Quand le doute persiste, il organise des tests de provocation en hôpital de jour : on réintroduit progressivement l'aliment ou le médicament suspecté, sous surveillance médicale stricte, prêt à traiter une réaction. C'est le geste le plus délicat du métier. Vient ensuite la partie traitement : éviction de l'allergène, médicaments, immunothérapie allergénique (la « désensibilisation », en gouttes ou comprimés sous la langue pendant 3 à 5 ans), biothérapies pour les formes sévères. Une grande partie du temps est consacrée à l'éducation thérapeutique : apprendre à un ado à lire les étiquettes alimentaires, à ses parents à utiliser un stylo d'adrénaline, rédiger un projet d'accueil individualisé (PAI) avec l'école.

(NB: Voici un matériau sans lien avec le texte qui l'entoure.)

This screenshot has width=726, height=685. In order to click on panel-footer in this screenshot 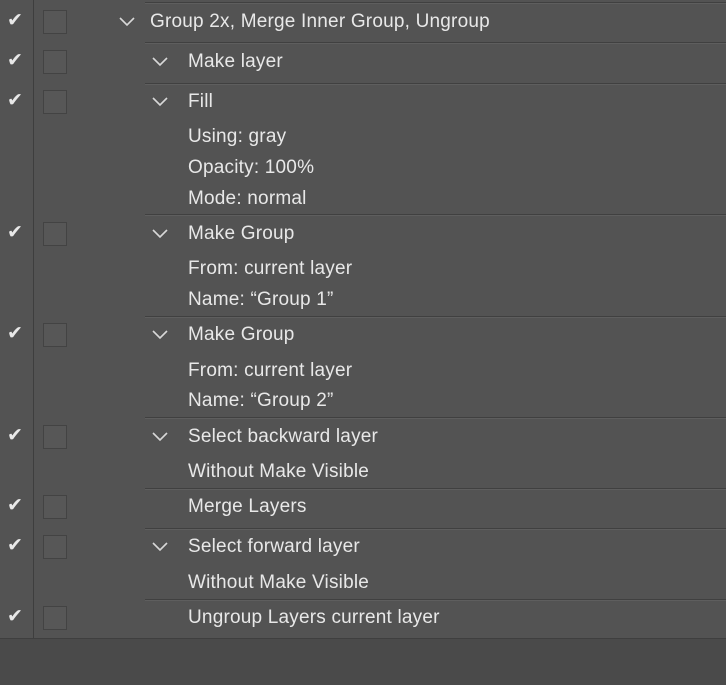, I will do `click(363, 662)`.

C'est un métier de consultation, assis, en cabinet ou en hôpital de jour : peu d'effort physique, mais une forte charge mentale et beaucoup de dossiers. Environ 56 % des allergologues exercent en libéral dans leur propre cabinet, un peu plus de 26 % ont une activité mixte ville-hôpital et environ 10 % sont salariés hospitaliers. Les horaires sont plutôt classiques (8 h - 18 h), sans gardes de nuit dans la majorité des cas — un vrai atout par rapport à beaucoup d'autres spécialités médicales. Le rythme est cependant soutenu : les délais de rendez-vous atteignent souvent plusieurs mois, et il existe de vraies « zones blanches » sans allergologue. La téléconsultation se développe pour le suivi et le renouvellement de traitements, mais tout ce qui est test reste obligatoirement en présentiel. L'activité est très saisonnière : le printemps et les pollens font exploser les consultations.
Le métier se pratique rarement seul : l'allergologue travaille en réseau avec pneumologues, dermatologues, ORL, pédiatres, gastro-entérologues et diététiciens. Beaucoup se sur-spécialisent : allergies alimentaires de l'enfant, allergies médicamenteuses, allergies professionnelles (avec un rôle d'expertise auprès de la médecine du travail), asthme sévère et biothérapies, allergies aux venins d'hyménoptères. À l'hôpital, on peut prendre la responsabilité d'une unité d'allergologie ou monter un hôpital de jour. La voie universitaire (CCA, MCU-PH, PU-PH) mène à l'enseignement et à la recherche clinique, un domaine très actif : immunothérapie orale, allergènes recombinants, effets du changement climatique sur les pollens. Certains rejoignent l'industrie pharmaceutique (recherche clinique, pharmacovigilance) ou la santé publique.
Le marché est très porteur, avec un déséquilibre marqué entre l'offre et la demande. Les maladies allergiques touchent près d'un Français sur trois et l'OMS anticipe un doublement du nombre de personnes concernées dans les décennies à venir (pollution, changement climatique, allongement des saisons polliniques, allergies alimentaires en hausse chez l'enfant). Face à cela, la démographie des allergologues est faible et vieillissante : la cartographie de l'offre de soins réalisée en 2020 signalait des délais d'attente de plusieurs mois et de véritables « zones blanches » sans praticien, notamment en zone rurale. Le Plan quinquennal de lutte contre les allergies 2022-2027 de la Fédération française d'allergologie (FFAL) vise justement à renforcer l'offre. Concrètement : très peu de postes ouverts au DES chaque année (donc concours interne sélectif), mais aucune difficulté à s'installer ou à trouver un poste une fois diplômé.